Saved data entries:
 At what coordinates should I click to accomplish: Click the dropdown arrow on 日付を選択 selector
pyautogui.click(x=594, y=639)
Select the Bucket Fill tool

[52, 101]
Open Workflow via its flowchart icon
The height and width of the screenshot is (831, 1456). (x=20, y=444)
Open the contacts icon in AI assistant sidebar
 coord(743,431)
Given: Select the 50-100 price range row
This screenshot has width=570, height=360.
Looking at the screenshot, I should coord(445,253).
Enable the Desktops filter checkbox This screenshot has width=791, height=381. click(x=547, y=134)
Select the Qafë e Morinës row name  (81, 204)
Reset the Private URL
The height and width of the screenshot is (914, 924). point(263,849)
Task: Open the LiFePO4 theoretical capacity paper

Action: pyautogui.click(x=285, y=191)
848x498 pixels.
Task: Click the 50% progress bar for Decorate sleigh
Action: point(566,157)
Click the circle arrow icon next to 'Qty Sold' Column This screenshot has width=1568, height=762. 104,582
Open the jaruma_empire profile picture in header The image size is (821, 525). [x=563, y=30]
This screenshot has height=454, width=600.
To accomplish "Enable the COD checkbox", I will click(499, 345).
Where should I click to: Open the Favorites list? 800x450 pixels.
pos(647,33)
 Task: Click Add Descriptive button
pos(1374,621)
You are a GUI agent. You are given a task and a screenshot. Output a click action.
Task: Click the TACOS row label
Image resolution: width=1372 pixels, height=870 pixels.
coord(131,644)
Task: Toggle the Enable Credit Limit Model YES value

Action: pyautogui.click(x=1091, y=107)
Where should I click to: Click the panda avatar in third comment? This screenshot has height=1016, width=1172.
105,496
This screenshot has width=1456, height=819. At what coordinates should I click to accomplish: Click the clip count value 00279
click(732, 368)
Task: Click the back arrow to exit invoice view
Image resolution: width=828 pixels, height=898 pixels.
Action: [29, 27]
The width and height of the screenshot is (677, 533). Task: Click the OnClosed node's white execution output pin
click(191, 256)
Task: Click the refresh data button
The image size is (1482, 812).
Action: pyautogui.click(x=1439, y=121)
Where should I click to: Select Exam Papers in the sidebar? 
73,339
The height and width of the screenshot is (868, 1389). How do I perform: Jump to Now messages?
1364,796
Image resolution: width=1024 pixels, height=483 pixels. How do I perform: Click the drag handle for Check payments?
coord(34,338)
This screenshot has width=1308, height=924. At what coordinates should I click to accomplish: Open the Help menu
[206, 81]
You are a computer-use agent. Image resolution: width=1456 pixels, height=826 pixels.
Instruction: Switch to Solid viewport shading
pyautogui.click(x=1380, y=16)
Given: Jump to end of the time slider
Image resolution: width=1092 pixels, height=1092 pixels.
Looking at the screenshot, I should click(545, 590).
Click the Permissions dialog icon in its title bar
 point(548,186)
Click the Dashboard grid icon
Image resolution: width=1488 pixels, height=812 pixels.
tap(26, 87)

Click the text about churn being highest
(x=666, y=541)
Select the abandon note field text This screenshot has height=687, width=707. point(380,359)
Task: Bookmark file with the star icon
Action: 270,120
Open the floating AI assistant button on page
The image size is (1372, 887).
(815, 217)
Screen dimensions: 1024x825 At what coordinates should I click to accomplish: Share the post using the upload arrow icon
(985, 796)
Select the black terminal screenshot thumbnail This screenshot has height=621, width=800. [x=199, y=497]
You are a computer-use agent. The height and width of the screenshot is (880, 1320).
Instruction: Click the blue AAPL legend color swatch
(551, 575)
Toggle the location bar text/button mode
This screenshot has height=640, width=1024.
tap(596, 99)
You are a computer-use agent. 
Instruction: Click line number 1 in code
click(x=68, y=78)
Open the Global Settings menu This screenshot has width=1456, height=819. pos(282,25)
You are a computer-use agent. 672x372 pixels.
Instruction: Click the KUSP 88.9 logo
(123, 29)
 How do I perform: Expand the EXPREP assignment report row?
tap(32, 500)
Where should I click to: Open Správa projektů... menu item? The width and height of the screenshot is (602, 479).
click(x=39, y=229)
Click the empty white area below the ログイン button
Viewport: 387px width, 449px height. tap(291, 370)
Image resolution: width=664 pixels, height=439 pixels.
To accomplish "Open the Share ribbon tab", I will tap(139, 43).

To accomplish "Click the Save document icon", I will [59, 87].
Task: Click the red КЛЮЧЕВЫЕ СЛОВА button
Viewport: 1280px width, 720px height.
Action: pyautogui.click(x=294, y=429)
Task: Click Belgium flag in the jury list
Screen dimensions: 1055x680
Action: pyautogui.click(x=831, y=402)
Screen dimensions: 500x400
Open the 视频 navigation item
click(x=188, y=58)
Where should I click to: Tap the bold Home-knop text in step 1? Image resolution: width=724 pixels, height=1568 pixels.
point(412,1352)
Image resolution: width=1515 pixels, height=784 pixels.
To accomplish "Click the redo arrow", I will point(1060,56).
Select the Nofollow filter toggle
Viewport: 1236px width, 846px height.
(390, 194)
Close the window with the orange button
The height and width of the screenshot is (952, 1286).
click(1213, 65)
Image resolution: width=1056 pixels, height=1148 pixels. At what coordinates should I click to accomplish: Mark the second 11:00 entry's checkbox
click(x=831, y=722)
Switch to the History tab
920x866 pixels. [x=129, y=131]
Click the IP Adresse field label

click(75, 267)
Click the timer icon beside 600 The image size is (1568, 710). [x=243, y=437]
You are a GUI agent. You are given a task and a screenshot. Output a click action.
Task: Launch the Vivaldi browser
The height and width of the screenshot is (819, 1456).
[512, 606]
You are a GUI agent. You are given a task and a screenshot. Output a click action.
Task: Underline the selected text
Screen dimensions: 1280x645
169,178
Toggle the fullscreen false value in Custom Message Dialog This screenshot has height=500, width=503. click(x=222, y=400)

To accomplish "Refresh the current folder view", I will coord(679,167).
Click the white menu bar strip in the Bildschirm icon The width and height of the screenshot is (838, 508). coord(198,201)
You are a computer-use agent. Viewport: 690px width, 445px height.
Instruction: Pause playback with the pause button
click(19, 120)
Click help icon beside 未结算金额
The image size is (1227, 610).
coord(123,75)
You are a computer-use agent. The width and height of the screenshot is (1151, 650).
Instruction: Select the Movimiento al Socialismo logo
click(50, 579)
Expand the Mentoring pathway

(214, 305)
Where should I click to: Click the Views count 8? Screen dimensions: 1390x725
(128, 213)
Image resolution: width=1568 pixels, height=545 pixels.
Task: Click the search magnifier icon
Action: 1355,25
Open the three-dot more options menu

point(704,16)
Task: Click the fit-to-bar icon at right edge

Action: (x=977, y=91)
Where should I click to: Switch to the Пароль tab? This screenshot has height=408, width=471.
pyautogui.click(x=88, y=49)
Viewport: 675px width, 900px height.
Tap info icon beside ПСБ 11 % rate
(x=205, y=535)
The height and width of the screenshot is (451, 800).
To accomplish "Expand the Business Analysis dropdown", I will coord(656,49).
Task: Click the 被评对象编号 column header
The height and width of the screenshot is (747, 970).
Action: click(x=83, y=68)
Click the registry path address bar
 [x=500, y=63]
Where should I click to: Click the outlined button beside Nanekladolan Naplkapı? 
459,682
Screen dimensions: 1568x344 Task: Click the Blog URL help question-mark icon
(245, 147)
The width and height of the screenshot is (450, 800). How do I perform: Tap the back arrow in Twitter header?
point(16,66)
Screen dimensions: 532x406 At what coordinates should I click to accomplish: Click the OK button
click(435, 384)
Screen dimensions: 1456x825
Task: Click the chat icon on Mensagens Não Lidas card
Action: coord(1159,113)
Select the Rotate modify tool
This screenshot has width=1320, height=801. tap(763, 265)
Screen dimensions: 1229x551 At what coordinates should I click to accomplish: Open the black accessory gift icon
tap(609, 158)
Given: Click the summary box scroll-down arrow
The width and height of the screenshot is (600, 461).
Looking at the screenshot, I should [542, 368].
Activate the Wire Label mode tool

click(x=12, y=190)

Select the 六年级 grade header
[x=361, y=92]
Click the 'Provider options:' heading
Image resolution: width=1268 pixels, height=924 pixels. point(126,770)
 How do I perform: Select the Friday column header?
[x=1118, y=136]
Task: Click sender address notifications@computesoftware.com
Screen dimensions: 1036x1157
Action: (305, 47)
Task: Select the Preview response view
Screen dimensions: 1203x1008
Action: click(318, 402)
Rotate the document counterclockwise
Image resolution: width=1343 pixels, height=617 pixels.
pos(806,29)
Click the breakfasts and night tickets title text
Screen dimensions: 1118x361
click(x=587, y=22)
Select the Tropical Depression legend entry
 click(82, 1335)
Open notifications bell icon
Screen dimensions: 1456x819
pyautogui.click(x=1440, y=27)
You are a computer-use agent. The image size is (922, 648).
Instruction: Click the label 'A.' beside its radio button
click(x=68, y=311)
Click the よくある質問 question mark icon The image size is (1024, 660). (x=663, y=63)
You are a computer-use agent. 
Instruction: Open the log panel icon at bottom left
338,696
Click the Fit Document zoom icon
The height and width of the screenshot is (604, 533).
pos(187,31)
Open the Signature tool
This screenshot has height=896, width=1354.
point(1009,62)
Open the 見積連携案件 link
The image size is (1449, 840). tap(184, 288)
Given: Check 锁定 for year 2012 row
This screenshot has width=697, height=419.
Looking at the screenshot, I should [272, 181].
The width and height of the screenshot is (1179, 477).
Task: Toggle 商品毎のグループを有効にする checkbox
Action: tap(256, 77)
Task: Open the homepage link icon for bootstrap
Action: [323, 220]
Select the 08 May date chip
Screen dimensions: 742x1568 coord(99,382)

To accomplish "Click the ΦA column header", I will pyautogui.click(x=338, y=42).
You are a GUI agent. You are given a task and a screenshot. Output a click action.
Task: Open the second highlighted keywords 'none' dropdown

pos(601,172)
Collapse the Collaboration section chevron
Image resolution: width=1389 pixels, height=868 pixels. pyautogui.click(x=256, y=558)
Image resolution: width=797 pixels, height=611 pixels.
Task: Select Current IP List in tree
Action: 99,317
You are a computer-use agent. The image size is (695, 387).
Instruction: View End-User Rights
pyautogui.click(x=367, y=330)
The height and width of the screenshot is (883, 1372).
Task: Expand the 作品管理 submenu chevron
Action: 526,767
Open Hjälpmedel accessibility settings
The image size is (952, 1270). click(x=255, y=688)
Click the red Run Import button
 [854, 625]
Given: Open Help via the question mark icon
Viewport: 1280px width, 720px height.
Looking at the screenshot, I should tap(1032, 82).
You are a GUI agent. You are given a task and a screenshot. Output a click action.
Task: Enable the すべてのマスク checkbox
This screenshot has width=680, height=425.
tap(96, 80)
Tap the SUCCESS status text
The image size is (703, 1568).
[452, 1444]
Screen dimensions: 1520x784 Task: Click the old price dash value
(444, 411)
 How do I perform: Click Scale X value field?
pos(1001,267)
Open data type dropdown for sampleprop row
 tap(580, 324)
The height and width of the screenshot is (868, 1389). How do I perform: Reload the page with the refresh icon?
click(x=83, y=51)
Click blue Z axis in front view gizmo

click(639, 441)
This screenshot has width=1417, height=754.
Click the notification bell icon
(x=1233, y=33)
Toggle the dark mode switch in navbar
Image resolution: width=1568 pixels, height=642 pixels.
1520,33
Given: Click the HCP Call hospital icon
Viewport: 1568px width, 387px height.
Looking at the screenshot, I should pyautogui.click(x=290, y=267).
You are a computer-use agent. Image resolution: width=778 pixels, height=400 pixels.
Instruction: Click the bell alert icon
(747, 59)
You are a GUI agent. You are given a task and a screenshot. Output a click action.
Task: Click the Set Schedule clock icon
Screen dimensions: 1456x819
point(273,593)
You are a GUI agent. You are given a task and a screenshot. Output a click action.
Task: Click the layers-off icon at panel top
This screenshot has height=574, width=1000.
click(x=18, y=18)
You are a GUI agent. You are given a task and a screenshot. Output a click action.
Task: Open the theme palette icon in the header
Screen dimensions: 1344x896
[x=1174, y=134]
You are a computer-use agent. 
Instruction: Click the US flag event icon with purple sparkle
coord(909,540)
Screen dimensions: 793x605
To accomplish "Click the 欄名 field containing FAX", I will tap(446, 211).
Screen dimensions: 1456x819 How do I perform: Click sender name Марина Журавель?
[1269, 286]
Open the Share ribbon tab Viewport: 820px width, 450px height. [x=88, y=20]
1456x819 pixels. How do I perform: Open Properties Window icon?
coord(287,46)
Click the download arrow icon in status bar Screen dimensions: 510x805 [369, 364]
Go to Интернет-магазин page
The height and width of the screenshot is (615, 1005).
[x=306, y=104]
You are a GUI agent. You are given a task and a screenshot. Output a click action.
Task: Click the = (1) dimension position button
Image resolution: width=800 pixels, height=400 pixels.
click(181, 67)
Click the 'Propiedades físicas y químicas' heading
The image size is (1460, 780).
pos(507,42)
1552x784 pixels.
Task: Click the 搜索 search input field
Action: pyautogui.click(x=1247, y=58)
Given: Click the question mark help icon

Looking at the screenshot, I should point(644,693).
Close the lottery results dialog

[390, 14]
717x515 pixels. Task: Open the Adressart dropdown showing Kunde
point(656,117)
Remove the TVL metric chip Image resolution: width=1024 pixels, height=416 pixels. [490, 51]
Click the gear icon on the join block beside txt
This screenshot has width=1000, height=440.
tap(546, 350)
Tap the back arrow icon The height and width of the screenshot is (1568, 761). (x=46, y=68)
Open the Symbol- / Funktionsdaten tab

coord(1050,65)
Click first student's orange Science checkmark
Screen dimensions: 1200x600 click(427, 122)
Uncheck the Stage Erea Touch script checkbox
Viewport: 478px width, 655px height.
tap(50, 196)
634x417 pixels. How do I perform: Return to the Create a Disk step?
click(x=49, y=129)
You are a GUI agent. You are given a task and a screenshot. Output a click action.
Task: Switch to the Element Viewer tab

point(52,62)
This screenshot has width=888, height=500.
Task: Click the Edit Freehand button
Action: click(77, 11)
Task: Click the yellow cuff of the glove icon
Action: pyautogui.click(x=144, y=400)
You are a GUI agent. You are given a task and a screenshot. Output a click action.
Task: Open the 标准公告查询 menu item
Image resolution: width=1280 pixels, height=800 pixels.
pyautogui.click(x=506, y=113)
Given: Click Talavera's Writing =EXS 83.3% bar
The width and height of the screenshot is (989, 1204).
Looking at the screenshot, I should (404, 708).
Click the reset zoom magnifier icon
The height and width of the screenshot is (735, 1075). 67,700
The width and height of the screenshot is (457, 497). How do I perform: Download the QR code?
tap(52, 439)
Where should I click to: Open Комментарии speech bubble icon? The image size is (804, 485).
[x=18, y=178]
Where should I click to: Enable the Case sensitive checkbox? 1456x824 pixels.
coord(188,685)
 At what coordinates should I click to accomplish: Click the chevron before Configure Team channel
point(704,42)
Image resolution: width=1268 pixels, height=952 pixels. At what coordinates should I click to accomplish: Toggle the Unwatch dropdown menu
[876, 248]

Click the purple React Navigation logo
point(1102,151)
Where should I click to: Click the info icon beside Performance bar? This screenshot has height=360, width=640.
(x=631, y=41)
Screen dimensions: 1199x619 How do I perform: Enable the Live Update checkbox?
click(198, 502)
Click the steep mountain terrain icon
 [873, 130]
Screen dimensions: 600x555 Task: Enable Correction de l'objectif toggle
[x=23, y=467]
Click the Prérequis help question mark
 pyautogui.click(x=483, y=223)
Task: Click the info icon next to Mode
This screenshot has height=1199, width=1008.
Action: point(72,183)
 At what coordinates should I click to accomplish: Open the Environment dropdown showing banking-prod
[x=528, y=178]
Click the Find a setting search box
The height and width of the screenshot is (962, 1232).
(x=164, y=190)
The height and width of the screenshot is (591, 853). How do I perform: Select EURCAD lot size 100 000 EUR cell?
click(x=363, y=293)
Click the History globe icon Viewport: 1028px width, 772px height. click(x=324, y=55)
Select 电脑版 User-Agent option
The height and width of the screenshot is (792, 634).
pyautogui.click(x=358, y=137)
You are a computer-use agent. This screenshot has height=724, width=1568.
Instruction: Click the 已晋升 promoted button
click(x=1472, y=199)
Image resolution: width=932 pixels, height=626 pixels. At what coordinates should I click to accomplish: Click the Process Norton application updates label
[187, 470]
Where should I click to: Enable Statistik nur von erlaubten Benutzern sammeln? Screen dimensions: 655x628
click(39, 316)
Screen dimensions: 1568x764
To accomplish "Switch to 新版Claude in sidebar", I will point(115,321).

▶ _TO BE DONE_
Arrange everything from the line containing "Click the circle" down to the line containing "pos(1374,621)" as a Markdown table with the columns Row and Line, numbering each line and leaving out any blank ones.

▶ _EXERCISE OUTPUT_
| Row | Line |
|---|---|
| 1 | Click the circle arrow icon next to 'Qty Sold' Column This screenshot has width=1568, height=762. 104,582 |
| 2 | Open the jaruma_empire profile picture in header The image size is (821, 525). [x=563, y=30] |
| 3 | This screenshot has height=454, width=600. |
| 4 | To accomplish "Enable the COD checkbox", I will click(499, 345). |
| 5 | Where should I click to: Open the Favorites list? 800x450 pixels. |
| 6 | pos(647,33) |
| 7 |  Task: Click Add Descriptive button |
| 8 | pos(1374,621) |